Desafios para a valorização de atletas paraolímpicos no Brasil
Enviada em 27/10/2024
Zygmunt Bauman defende que “não são as crises que movem o mundo, e sim nossas reações a elas”. Entretanto, não é possível encontrar uma reação interventiva na questão dos desafios para a valorização dos atletas paraolímpicos no Brasil. Logo, deve-se traçar estratégias para mitigar as causas do problema: a inoperância estatal e a invisibilidade diante da mídia.
A princípio, é válido apontar o descaso governamental voltado para a valorização dos atletas paraolímpicos. Segundo o filósofo John Locke, esse cenário configura-se como uma violação do “Contrato Social”, já que o Estado não garante os direitos ao esporte e lazer das pessoas com deficiência. Nesse sentido, urge que a organização da distribuição das verbas é inadequado, visto que os impostos pagos pela população não são convertidos em financiamentos capazes de incentivar a equidade aos atletas e, assim sendo, negligenciam a qualidade de vida dessas pessoas. Logo, é inadmissível que essa conjuntura continue a perdurar.
Ademais, cabe citar que a invisibilidade perante a mídia é outro agravante à desvalorização das paralimpíadas no país. De acordo com Shopenhauer, os limites do campo de visão de uma pessoa determinam seu entendimento a respeito do mundo que a cerca. Análogo ao pensador alemão, é possível destacar a mídia como um dos responsáveis pela invisibilidade desses atletas, dado que não é possível encontrar esforços em propagandas que ampliariam o campo de visão da população aos competidores com deficiência e, desse modo, traria valorização aos indivíduos, como patrocínios e benefícios financeiros capazes de faze-los transcender. Então, é fulcral aumentar a representatividade dessa categoria.
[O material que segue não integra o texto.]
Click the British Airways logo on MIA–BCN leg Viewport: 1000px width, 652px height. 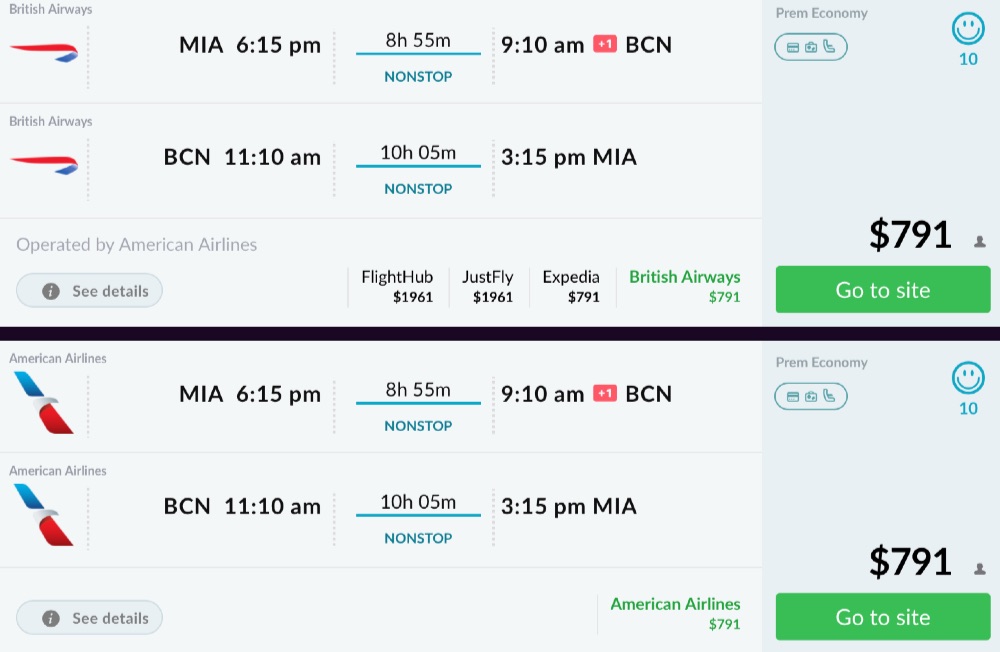coord(44,51)
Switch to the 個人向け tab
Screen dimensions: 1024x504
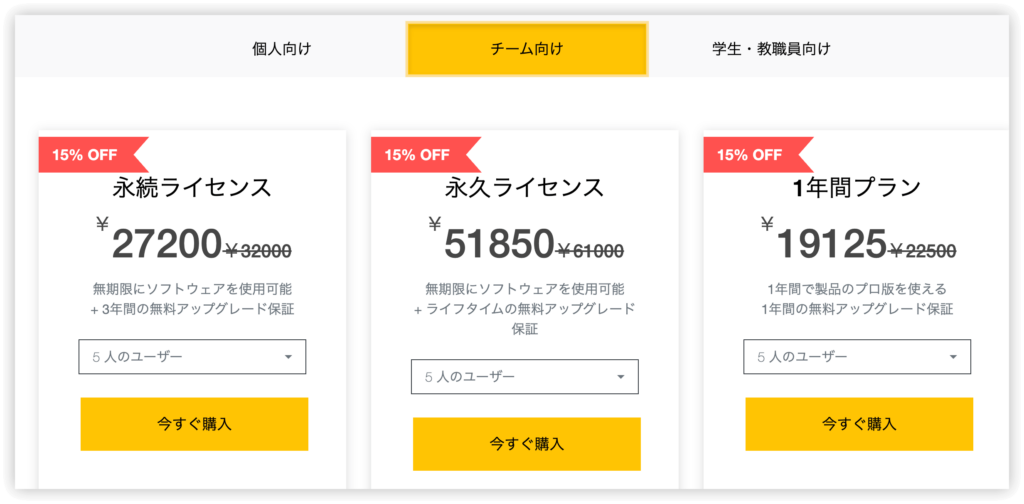281,48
É necessário, portanto, realizar medidas para solucionar esse imbróglio. Logo, cabe ao governo federal, como principal responsável pelo bem-estar dos cidadãos, garantir, por meio de campanhas públicas, o direcionamento de verbas e construções de centros poliesportivos acessíveis à pessoas com deficiência, a fim de preservar os direitos ao esporte e lazer previstos na Constituição. Ademais, é de responsabilidade da mídia, como formadora de opinião, informar, através de propagandas, as competições paralímpicas no país, com o objetivo de trazer visibilidade aos jogos. Dessa maneira o país valorizará o mundo que o cerca.